Coisa excelente em Between Parentheses é como ele dispersa totalmente no ar qualquer incensamento e reverência rançosa. O livro é uma coisa barulhenta, ensebada, desarrumada. Lê-lo não é se sentar com Bolaño num seminário com ar condicionado. É sentar-se numa banqueta de bar ao lado dele, com uma jukebox tocando flamenco, depois que ele consumiu um balde de Pisco Sour. Você vai querer tomar as suas antes de entrar na primeira página.

Between Parentheses, que foi corretamente traduzido (para o inglês) por Natasha Wimmer, cobre um vasto território. Há pedaços crocantes de autobiografia, lamentos políticos, indagações sobre comida, futebol, mulheres, exílio.

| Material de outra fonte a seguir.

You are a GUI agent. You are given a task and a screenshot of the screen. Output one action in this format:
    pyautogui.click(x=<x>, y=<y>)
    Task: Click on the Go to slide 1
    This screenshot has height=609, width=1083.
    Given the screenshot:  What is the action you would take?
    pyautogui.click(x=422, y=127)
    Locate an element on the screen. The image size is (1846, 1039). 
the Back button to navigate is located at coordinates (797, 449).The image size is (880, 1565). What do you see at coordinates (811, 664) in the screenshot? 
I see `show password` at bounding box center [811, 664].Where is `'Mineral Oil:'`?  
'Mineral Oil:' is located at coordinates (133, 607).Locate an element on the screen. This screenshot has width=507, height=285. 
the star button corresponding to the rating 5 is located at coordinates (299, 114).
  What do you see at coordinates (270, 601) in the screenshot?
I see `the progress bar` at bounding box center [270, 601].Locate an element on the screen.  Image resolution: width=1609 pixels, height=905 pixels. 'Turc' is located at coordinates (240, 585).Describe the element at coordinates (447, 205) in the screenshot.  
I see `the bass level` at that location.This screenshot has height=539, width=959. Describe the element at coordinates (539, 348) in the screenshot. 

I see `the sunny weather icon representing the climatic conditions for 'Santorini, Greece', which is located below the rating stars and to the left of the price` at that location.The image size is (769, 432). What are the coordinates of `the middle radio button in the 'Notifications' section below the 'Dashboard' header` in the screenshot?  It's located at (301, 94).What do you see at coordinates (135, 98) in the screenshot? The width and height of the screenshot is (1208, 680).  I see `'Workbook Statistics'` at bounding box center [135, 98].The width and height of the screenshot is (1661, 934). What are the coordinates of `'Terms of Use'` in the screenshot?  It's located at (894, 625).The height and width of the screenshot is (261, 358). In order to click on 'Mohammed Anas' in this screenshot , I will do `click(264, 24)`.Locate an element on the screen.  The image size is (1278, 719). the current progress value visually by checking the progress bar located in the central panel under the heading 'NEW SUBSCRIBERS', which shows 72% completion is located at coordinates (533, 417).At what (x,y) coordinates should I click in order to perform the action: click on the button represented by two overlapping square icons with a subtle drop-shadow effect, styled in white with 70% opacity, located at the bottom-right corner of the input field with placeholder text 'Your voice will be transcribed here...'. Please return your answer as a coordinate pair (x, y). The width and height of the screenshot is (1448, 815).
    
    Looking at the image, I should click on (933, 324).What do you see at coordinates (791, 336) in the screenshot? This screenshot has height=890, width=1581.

Mas o que mais o interessava eram os livros, e este está recheado de suas opiniões indisciplinadas sobre literatura mundial.

Bolaño era um mestre em atirar bolinhas de papel mascado do fundo da sala de aula, e fez sua dose de inimigos. Sobre o escritor argentino Osvaldo Soriano, a quem chama de “um bom romancista menor”, ele acrescentou: “É preciso ter um cérebro cheio de matéria fecal para vê-lo como alguém em torno do qual um movimento literário pode ser construído.” Ele atingiu a romancista Isabel Allende por diversas vezes atrás da orelha, observando “a maneira como seu texto varia do kitsch ao patético e a revela como uma espécie de versão latino-americana e politicamente correta da autora de Valley of the Dolls (O Vale das Bonecas).” Ele tem um desprezo barroco, sério-cômico por professores latino-americanos em universidades americanas. “Ir a jantares com eles e seus favoritos”, escreveu Bolaño, “é como pastar num diorama aterrador em que o chefe de um clã de homens das cavernas rói uma perna enquanto seus acólitos fazem acenos de cabeça concordando e riem.” Ele deixou clara sua falta de consideração pelos escritores americanos John Irving, Chuck Palahniuk e Michael Chabon.

“Pouco brilhante”

Alguns de seus textos mais vigorosos, porém, são das colunas de jornais em que ele avaliava os escritores americanos cuja obra juntava em seu baú. Esses incluíam mestres de gênero como Dick, Mosley, James Ellroy e Thomas Harris. Os romances sobre o canibal Hannibal Lecter, de Harris, podem ser best-sellers do mercado de massa, disse Bolaño, “mas gostaria que a maioria dos romancistas americanos escrevesse tão bem quanto ele”. Seu comentário sobre Philip K. Dick incluiu esta sentença: “Dick é Thoreau mais a morte do sonho americano.” Bolaño só raramente foi um crítico perceptivo. Com muita frequência ele recorre a exageros generalizantes, ignorando distinções finas. Nessas páginas, ele chama Nicanor Parra de “o maior poeta vivo na língua espanhola”. Enrique Lihn é “o melhor poeta de sua geração”. Os contos de Rodrigo Rey Rosa são “os melhores de minha geração”. Javier Cercas é “um dos melhores escritores na língua espanhola”. A gente começa a ignorar essa estática. Há mato para ser cortado. Escrevendo com prazo marcado por um cheque de pagamento rápido, Bolaño podia ser empolado e caprichoso até as raias do absurdo. Com muita frequência há uma emotividade que corta sua esquisitice e amargura. “Em grande parte”, confessou, “tudo que escrevi é uma carta de amor e uma carta de adeus à minha própria geração”.

Como você reconhece uma verdadeira obra de arte literária?, ele perguntou. Sua resposta: “Fácil. Que ela seja traduzida. Que seu tradutor seja pouco brilhante.” Os gênios conseguem sobreviver mesmo a essa indignidade. O editor do livro, Ignacio Echevarria, observa que esses ensaios e discursos são todos dos últimos anos da vida de Bolaño por uma razão simples: antes de 1998, quando Os Detetives Selvagens foi publicado na Espanha, poucos tinham ouvido falar dele.